Wednesday, April 16, 2014

Carolina, Carolina

This past weekend, my wife had a business trip down in Baltimore. While she was holding HR exercises for the feds, I spent a morning in the parks of Maryland.

I have lived in DC many years ago, but this was a new area as a birder, so I checked out the web page of the Baltimore Bird Club. Two birding sites were highlighted: Lake Roland and the Cylburn Arboretum.

After a slight mixup in driving directions, I got to the park rather late, around 9:30. Nothing remarkable (cardinals, nuthatches, mallards) at first. Although there were some tantalizing glimpses of a warbler, very very high in the trees, it was too far away by cloud-diffused light for an ID.

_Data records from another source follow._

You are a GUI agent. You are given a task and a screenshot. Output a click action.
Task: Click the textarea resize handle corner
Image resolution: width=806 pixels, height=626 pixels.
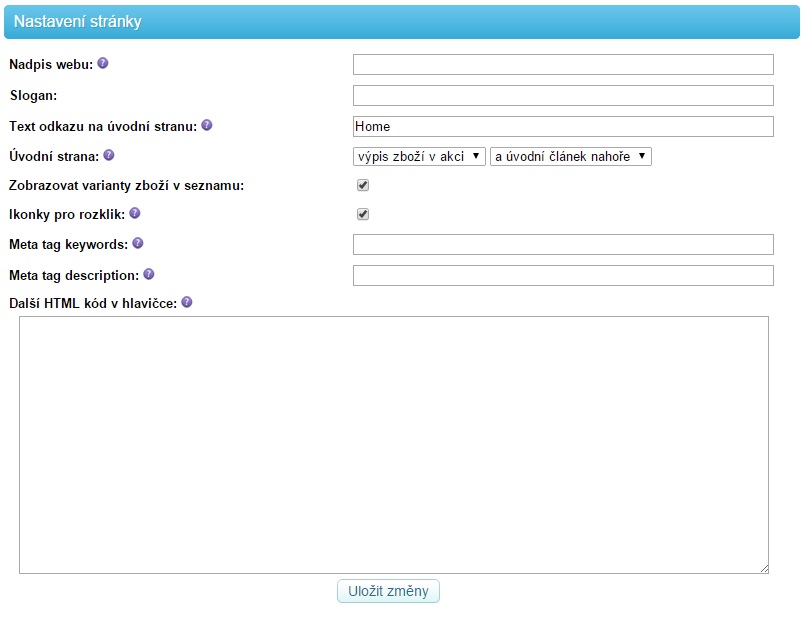coord(764,569)
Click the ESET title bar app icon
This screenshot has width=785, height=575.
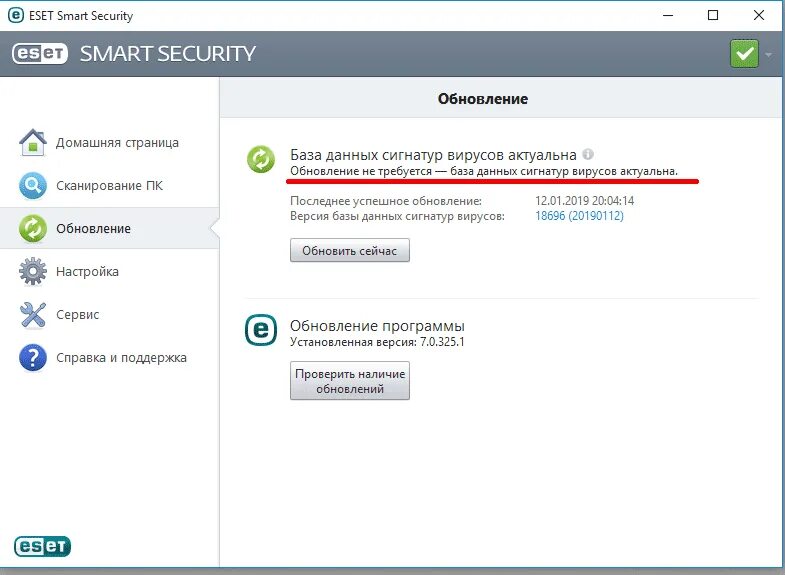(x=15, y=16)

I spent a lot of time at Lake Roland following this guy around:



Black-capped chickadees and Carolina chickadees are virtually identical in every visible way. In behavior, black-capped are little less shy of humans, but that's not a good test in the middle of a park. The one way they can be identified in the field is by song. Black-capped chickadees, as seen all over the northeast from New Jersey on up, have a two-note song: fee-beeee. Carolina chickadees range along the eastern seaboard, south of New Jersey, and have a four-note song: fee-bee-bee-beeee.
 
The wind was roaring that day, and the chickadees apparently didn't feel like talking much. The geographic location alone might have been good enough, but it's not exactly the Deep South in Maryland, and I didn't want to take the chance. Luckily, there are some grand old houses on the border of Lake Roland, and there were some bird feeders one of the backyards.

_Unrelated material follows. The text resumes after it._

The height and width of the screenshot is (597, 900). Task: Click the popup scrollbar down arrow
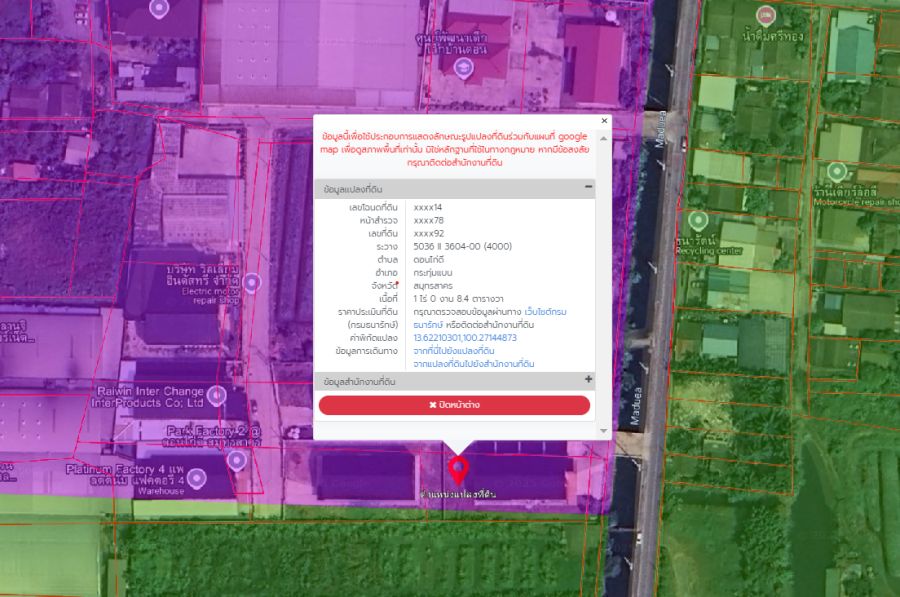[604, 430]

Oh, okay. If they've got a decent food source, then I wasn't going to feel bad about a trick. The iBird app, in addition to being a handy field guide, also has bird calls. In general, it's not a good idea to use recorded calls to bring a bird out into the open: it wastes the bird's energy, which can be quite vital for a wild creature trying to forage or mate. But since there was a good food source nearby, it wasn't placing them at risk. I played feee-bee-bee-beeeeee, and two chickadees promptly popped up over the garden hedge and replied in kind.


Cylburn Arboretum is a beautiful area: a nineteenth-century mansion, well-tended arbors and gazebos and gardens. There was another mixup, having misread the posted map: I had thought it said aviary, instead I found myself between two ominously humming boxes, and belatedly realized this was the apiary. Good thing I didn't lean on them! Otherwise, nothing was out except some robins, white-breasted nuthatches, lingering dark-eyed juncos, a cardinal or two. Turkey vultures wheeled around the far edge of the forest, and on the back end of the trails, the familiar teakettle-teakettle-teakettle led me to a good look at a Carolina wren.



The Carolina chickadee is a tick on the life list. Odd to think that I ended the trip with good looks at the only two extant North American birds with "Carolina" in their names.